Os índios, vindos de diversas regiões do Pará, pedem a paralisação imediata de estudos sobre novas hidrelétricas planejadas para a região amazônica, além de outras que estão em pleno andamento, com a usina de Belo Monte.
O Valor conversou com lideranças indígenas que estão presentes no canteiro Belo Monte. Eles exigem a presença de representantes do alto escalão do governo, seja da Casa Civil ou do Ministério de Minas e Energia. Já ocorreram diálogos com representantes da Funai e da Secretaria-Geral da Presidência da República, mas o diálogo não avançou.
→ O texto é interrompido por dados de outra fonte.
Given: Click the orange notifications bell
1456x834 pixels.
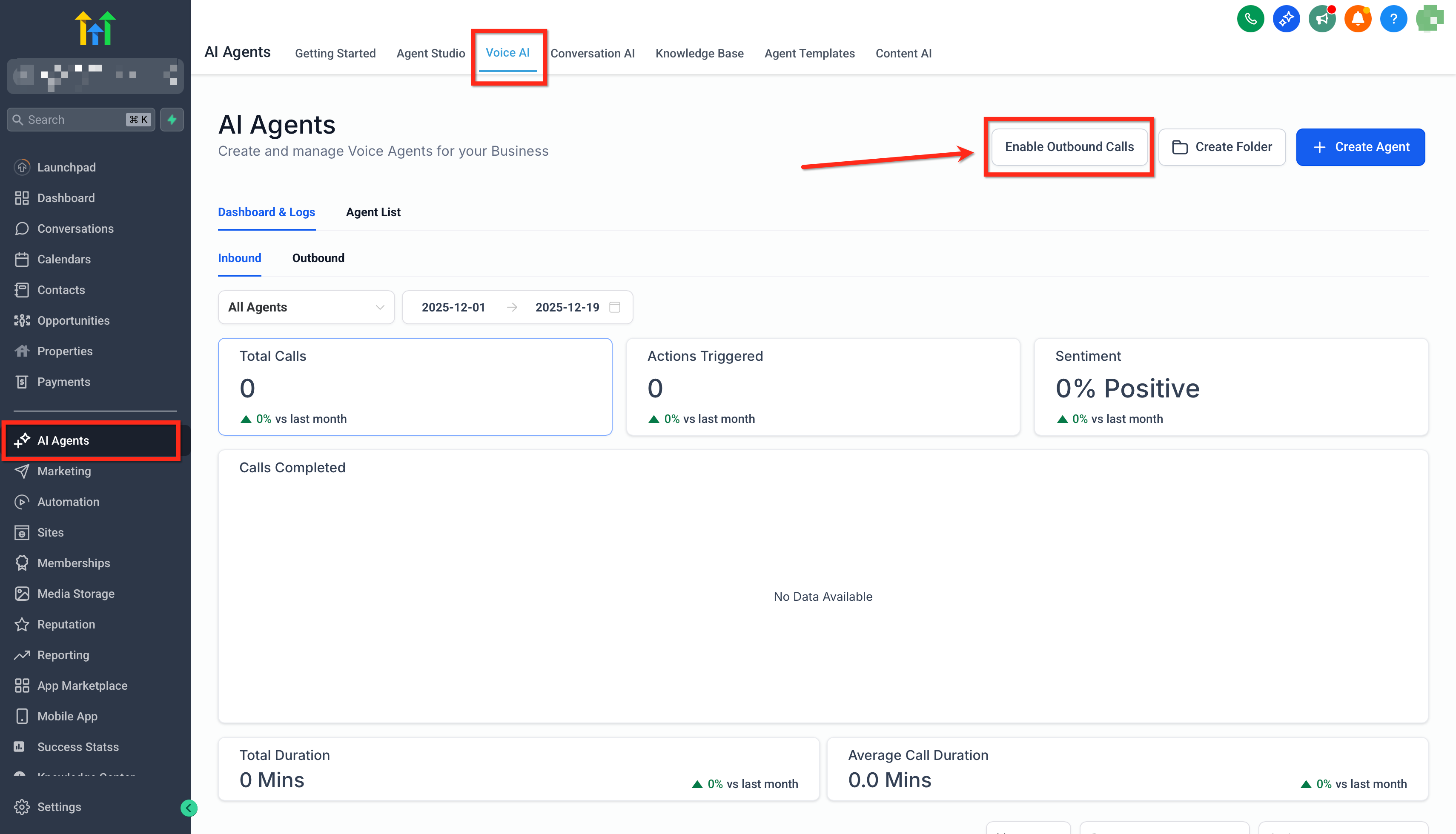Looking at the screenshot, I should point(1358,19).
O que os índios pleiteiam é praticamente inaceitável para o governo: querem paralisar completamente todas as obras hidrelétricas na região amazônica, incluindo Belo Monte, Teles Pires e os estudos de viabilidade das usinas no Tapajós.
Segundo informações de pessoas que estão no canteiro de obras de Belo Monte, o consórcio construtor da usina (CCBM), liderado pela empresa Andrade Gutierrez, está entregando alimentos e água aos manifestantes. Os índios foram alocados em alguns dos alojamentos da empresa. O consórcio Norte Energia, dono do empreendimento, voltou a recorrer à Justiça Federal pedindo reintegração de posse de canteiro. Na semana passada, a Justiça negou a liminar ajuizada pelo consórcio.
No fim de semana, três repórteres foram impedidos de realizar a cobertura jornalística da ocupação e retirados pela Força Nacional. A juíza Cristina Sandoval Collier, da 4ª Vara Cível de Altamira, atendeu pedido do CCBM, o que levou à expulsão de dois jornalistas e a aplicação de multa em um terceiro.